## Rows excerpted from a collection
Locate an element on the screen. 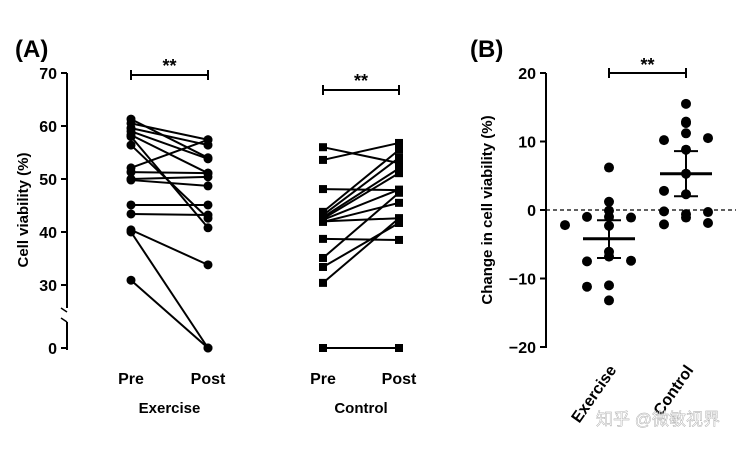 The width and height of the screenshot is (746, 450). y-tick-label-b: 20 is located at coordinates (527, 74).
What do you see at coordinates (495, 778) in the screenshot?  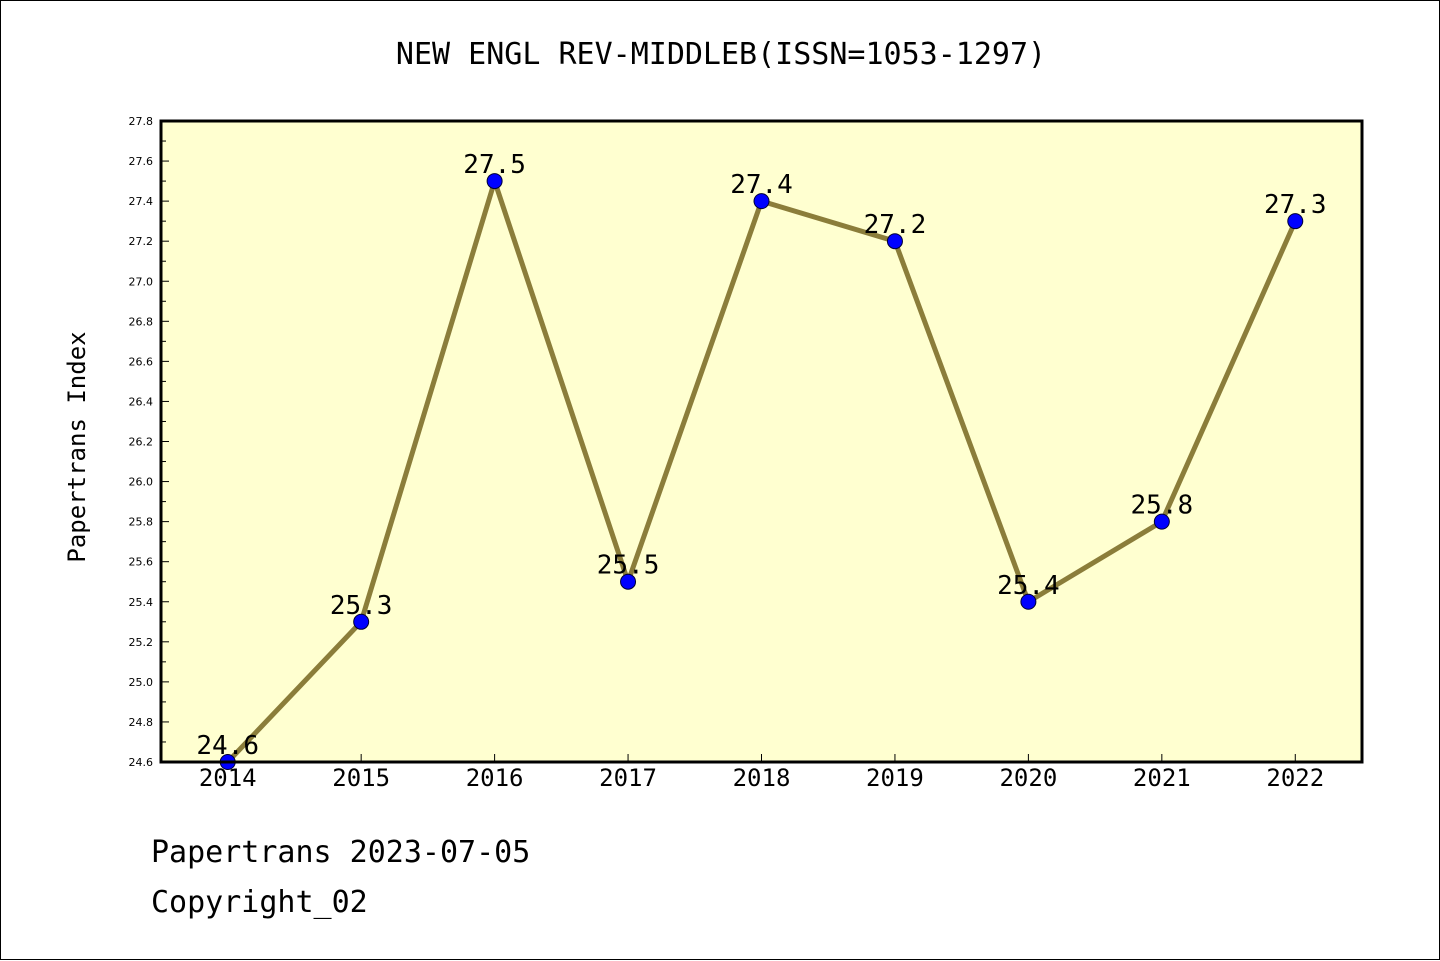 I see `x-tick-label: 2016` at bounding box center [495, 778].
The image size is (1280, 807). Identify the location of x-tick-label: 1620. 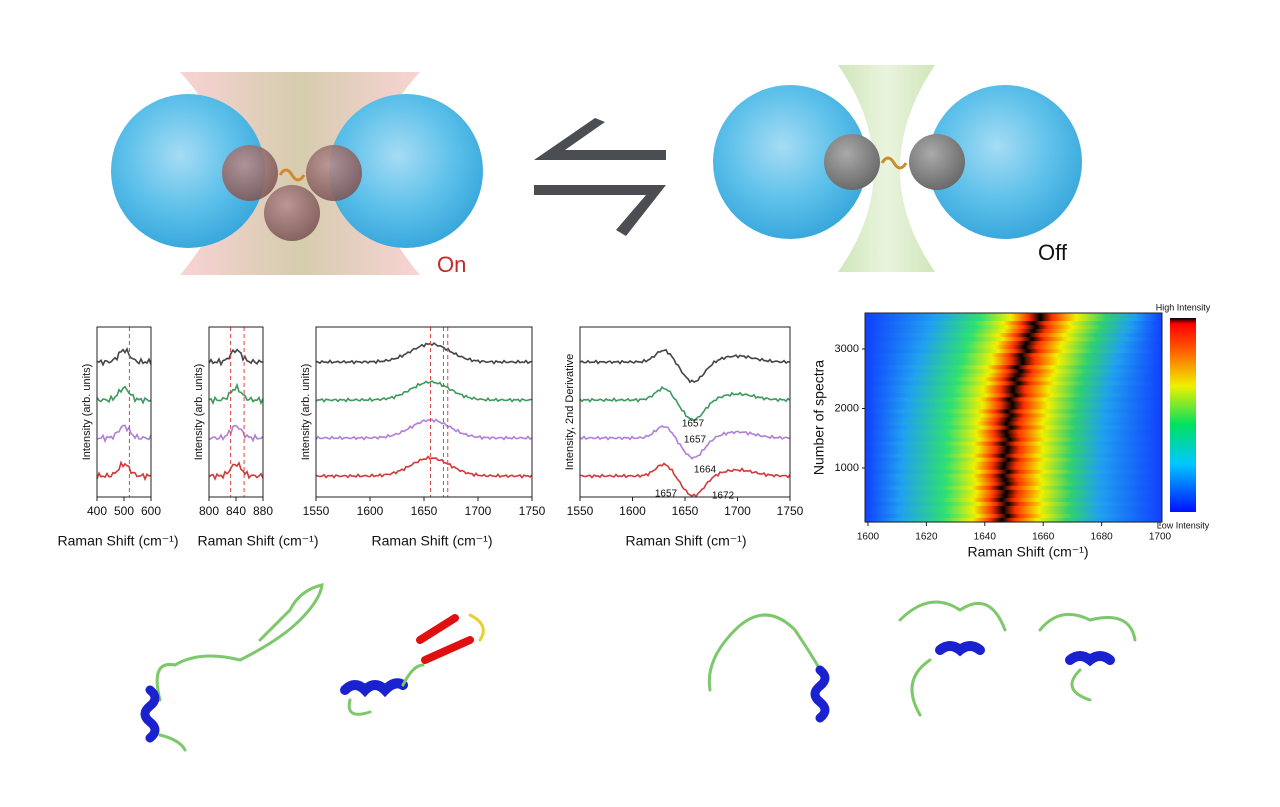
(926, 538).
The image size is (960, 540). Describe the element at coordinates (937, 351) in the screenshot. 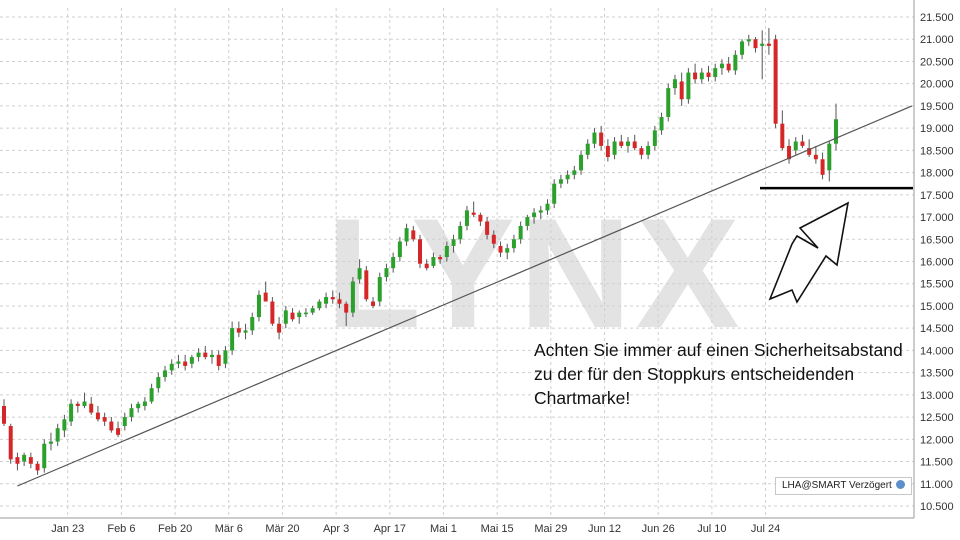

I see `y-tick-label: 14.000` at that location.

## Your task
Turn the rows into a Markdown table with the columns No. and Line, starting at the line that contains "The image size is (960, 540)." and ending at the last of the rows. Skip blank lines and leave out the pictures.

## Exercise answer
| No. | Line |
|---|---|
| 1 | The image size is (960, 540). Describe the element at coordinates (937, 351) in the screenshot.  |
| 2 | I see `y-tick-label: 14.000` at that location. |